Reputation: 2158
I want to decorate certain Operation Contracts with an attribute to authorize the caller by custom logic, something like this:
[ServiceBehavior]
public class Service1
{
[OperationContract]
[Authorize] // ?? this should make sure only admins can call this method
public List<SampleItem> GetCollection()
{
return new List<SampleItem>() { new SampleItem("Only Admins see me") };
}
}
The [Authorize] should check if the caller is entitled to call this operation; if not - it should return an error fault.
Thanks.
Upvotes: 11
Views: 11502
Reputation: 754408
Not out of the box - but WCF top-guru Juval Löwy had a very interesting article in MSDN Magazine about Declarative WCF Security which goes in the same direction.
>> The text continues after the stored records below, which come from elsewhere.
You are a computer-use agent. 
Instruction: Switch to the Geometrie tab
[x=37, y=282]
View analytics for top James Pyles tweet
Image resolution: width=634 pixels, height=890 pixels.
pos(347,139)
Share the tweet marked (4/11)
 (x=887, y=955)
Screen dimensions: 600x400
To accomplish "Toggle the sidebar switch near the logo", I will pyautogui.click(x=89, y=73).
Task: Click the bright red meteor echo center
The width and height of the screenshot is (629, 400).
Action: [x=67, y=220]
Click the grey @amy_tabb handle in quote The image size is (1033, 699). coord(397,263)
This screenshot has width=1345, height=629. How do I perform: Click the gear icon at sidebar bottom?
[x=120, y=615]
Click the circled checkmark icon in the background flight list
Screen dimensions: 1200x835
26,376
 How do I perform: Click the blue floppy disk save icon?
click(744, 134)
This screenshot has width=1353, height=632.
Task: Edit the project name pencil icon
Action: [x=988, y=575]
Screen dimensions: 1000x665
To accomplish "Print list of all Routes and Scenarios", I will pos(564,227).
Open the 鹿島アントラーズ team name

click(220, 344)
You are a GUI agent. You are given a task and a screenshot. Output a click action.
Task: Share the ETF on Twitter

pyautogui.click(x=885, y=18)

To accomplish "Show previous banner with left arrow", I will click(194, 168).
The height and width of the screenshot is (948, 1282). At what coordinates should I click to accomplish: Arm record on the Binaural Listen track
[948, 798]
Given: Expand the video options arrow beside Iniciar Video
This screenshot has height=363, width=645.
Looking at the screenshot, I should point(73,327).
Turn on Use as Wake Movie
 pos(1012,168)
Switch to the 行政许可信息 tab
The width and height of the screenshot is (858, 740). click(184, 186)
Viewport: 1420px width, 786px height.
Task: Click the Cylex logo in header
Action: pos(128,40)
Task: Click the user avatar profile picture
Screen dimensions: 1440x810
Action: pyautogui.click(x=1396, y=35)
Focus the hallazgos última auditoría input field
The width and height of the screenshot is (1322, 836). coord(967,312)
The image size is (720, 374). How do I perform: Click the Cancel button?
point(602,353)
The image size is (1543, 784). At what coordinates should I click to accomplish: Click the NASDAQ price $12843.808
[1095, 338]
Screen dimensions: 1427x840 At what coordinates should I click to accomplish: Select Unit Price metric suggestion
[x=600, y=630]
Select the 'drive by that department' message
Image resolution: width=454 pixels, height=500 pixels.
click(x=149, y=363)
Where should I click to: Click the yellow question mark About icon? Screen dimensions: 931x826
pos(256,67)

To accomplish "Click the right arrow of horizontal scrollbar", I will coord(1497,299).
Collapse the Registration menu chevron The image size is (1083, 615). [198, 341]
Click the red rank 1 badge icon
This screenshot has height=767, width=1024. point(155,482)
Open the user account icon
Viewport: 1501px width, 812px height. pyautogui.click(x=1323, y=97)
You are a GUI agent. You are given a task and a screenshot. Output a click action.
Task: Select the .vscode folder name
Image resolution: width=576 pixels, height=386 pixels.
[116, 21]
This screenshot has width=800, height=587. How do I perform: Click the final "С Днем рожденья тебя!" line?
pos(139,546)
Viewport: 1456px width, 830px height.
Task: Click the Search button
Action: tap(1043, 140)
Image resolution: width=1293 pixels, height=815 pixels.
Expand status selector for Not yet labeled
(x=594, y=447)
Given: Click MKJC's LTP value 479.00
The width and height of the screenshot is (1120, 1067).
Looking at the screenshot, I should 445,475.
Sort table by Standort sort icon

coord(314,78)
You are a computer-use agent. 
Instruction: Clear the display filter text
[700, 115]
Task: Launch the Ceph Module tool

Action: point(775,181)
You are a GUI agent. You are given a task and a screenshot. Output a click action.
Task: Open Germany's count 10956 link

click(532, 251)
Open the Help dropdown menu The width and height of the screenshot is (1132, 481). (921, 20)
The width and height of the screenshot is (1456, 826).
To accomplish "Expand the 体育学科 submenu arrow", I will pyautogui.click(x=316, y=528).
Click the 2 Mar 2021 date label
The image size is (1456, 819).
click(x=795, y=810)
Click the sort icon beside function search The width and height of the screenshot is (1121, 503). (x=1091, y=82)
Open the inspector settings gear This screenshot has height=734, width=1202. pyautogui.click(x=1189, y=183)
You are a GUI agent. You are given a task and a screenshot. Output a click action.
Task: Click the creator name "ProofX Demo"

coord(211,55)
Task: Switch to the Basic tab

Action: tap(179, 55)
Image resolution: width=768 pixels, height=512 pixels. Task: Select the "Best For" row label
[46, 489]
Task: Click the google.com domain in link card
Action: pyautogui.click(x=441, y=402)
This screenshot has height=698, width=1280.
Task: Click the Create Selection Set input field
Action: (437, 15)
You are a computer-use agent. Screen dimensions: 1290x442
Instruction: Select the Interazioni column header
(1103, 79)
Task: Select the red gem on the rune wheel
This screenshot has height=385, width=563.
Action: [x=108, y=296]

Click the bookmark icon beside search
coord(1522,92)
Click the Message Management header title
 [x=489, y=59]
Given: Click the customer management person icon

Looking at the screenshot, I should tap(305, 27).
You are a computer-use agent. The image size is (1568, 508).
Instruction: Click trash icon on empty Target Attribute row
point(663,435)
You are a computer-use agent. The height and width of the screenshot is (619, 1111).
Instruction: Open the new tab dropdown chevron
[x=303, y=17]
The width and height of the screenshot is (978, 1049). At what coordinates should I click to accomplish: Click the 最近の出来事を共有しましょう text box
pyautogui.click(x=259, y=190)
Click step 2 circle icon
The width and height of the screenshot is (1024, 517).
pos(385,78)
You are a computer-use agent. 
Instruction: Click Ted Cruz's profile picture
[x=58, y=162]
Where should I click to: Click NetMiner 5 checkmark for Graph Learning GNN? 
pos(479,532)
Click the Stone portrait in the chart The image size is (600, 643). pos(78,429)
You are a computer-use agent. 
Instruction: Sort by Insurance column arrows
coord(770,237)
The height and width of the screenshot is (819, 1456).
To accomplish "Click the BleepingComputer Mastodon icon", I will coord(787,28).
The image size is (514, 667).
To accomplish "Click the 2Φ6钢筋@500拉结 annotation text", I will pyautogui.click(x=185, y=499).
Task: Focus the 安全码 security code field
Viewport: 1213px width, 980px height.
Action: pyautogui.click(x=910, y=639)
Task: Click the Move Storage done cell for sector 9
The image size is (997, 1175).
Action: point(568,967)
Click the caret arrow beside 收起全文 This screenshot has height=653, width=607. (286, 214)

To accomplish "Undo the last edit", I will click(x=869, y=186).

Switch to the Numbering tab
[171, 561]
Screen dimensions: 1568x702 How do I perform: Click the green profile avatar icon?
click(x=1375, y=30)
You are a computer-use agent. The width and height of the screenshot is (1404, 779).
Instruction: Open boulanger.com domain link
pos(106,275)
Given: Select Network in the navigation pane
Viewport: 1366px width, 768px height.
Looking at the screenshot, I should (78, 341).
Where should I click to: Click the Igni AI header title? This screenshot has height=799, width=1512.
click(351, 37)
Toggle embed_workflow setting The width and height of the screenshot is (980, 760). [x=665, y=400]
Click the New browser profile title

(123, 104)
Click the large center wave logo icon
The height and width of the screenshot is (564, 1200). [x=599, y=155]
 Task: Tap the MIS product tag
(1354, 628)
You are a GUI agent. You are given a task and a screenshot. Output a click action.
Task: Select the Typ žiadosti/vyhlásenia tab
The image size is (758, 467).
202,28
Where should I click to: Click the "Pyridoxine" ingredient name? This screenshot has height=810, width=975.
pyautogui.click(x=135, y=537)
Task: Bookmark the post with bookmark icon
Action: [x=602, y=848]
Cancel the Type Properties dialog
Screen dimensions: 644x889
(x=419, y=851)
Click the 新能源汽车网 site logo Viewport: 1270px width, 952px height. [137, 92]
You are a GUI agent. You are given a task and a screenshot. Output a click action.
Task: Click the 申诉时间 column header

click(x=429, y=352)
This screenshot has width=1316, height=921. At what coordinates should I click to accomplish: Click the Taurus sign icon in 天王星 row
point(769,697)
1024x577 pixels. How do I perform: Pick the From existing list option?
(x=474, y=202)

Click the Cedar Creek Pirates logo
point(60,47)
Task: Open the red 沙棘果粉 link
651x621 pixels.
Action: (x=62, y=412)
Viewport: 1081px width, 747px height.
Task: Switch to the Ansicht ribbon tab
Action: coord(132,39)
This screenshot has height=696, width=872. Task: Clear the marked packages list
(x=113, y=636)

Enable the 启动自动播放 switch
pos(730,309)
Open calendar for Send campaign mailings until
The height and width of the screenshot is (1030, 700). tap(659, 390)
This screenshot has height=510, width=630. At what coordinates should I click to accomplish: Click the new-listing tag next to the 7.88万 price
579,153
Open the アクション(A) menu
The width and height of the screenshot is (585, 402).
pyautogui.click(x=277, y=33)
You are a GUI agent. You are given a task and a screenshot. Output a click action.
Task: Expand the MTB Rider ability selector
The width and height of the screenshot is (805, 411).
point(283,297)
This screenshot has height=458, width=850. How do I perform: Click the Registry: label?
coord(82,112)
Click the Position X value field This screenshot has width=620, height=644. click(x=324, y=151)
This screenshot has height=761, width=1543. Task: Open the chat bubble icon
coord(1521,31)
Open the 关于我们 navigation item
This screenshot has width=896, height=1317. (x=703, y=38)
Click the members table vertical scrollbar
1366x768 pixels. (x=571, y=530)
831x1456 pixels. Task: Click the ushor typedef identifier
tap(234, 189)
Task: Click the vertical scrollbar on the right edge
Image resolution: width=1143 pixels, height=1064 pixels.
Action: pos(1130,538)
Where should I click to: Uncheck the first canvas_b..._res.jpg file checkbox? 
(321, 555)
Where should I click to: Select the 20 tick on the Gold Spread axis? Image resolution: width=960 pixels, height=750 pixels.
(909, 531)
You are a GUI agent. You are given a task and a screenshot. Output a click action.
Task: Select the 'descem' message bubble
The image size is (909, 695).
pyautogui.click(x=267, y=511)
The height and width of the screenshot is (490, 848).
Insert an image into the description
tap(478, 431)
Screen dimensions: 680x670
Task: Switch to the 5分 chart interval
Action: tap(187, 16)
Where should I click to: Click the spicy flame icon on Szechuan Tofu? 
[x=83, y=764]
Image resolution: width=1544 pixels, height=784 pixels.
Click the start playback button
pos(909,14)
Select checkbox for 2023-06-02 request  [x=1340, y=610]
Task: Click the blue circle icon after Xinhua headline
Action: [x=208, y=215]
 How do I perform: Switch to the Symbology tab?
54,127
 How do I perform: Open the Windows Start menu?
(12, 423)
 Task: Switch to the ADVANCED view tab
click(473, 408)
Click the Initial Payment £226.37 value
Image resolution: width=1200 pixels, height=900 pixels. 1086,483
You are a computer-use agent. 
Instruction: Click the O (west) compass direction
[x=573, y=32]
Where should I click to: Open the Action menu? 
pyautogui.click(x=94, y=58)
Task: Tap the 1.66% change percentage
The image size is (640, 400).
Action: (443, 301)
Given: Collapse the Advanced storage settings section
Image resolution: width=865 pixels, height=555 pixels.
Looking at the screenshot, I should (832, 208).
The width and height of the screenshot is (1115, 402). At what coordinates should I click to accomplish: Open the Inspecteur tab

Juval identified several key security scenarios, and wrapped each of them up into a WCF service behavior to be applied as an attribute on your service class on the server side. Quite an interesting read indeed !
Upvotes: 21
Reputation: 43708
In my WCF application, I've largely overrided all the default authentication and authorization stuff, and I use some custom processing of the PrincipalPermissionAttribute
to check my custom security permissions.
I have some code snippits of how I did this in this post: .NET Declarative Security: Why is SecurityAction.Deny impossible to work with?
Upvotes: 2
Reputation: 364259
WCF doesn't have any special attribute for this purpose but you can use PrincipalPermissionAttribute - common approach for declarative role-based security in .NET.